Very rough proof of concept, but it is handy for demo purposes. Updated to govuk v5.1 and got most of the JavaScript working.
https://github.com/Fenwick17/nhsuk-frontend-gov/
I agree this is something we should explore. It feels like a pragmatic solution given the limited resources at NHS and the much more frequently updated GOV.UK design system, whilst having such similar designs and aims.
My expectation is that we'd still maintain the NHS Service manual, but that under the hood some things can be govuk or at least sourced from there.
Some questions a spike / discovery might try to address:
- Can it be done?
- What's the likely initial and ongoing effort to maintain?
- What would be the impact to existing service teams / port owners? if there's different approaches, how might each approach impact our users?
- Would we inherit anything we don't want or don't agree with? - and if so, can we override?
- How easily can we add our own components on top? What about modifying the govuk components?
- Would we want to use the
govuk-namespace, or could we otherwise easily swap the namespace?
https://github.com/rowellx68/spike-govuk-to-nhsuk-transformer
I've created a spike that uses some code transformers and good old string replace to patch the files.
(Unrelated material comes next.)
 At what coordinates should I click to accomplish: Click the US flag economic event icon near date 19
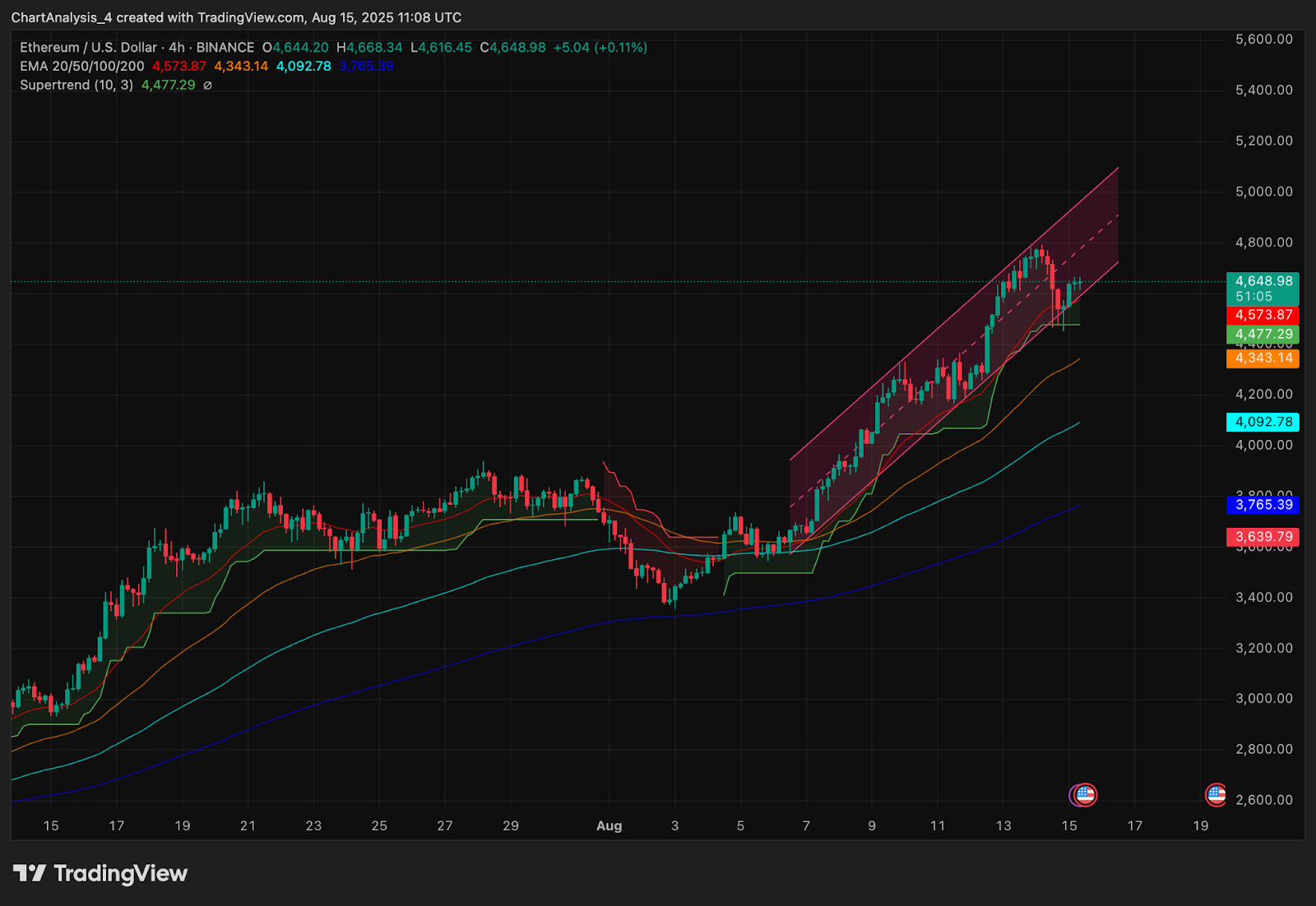point(1216,795)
This repository pulls the govuk-frontend as a submodule.
The script does the following:
- copy the files from
govuk-frontendintonhsuk-frontend - patches any occurrences of
govukwithnhsuk. this includes the file paths - uses
postcssand custom plugins I wrote to patch certain files.
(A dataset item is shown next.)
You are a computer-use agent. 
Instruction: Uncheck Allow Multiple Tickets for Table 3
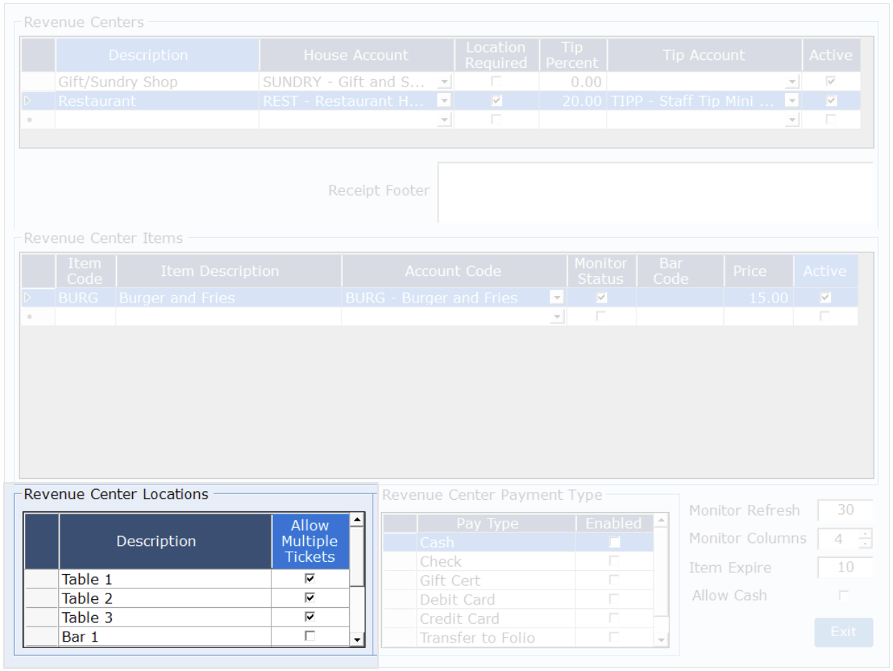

The resulting button looks something like this:

I've added a few more components as well as setting up the font-face. Hopefully somebody finds this useful.
Useful background, GOV.UK state in their vision:
We won’t support custom branding or build an alternate generic brand
https://team-playbook.design-system.service.gov.uk/what-we-do/future-of-the-govuk-design-system/#where-the-gov-uk-design-system-is-heading
Hello all 👋
Just an update on this epic
I've finished a suite of changes to align our code style with GOV.UK Frontend:
- https://github.com/nhsuk/nhsuk-frontend/pull/1120
- https://github.com/nhsuk/nhsuk-frontend/pull/1132
But also to match our JavaScript build tooling in:
- https://github.com/nhsuk/nhsuk-frontend/pull/1135
- https://github.com/nhsuk/nhsuk-frontend/pull/1152
What next?
This paves the way for two moves:
JavaScript imports
Updating our JavaScript to valid ES modules with *.mjs file extensions would let us:
- Import JavaScript (from GOV.UK Frontend) without conflict
- Follow Building your own JavaScript components to share code with GOV.UK Frontend
Sass modules
Updating our Stylesheets to Sass modules via ~@import~ @use would similarly let us import GOV.UK Frontend functions and mixins without conflict and lets us rename namespaces where clashes occur
See this work progressing in:
- https://github.com/nhsuk/nhsuk-frontend/pull/1137
- https://github.com/nhsuk/nhsuk-frontend/pull/1154
Finding from the service manual survey (Spring 2025): Design system is “noticeably behind” and needs to be updated more frequently: “I guess I see the NHS thing as a bit stale, produced before the merger and not really updated.” AND More alignment with gov.uk design system, some patterns are available on gov.uk but not our version.
Frontend version 10 is now out, which lays the foundations for more closely following GOV.UK frontend.
Next will be a series of releases to align individual components one-by-one. And following that, switching over as much of our code as possible.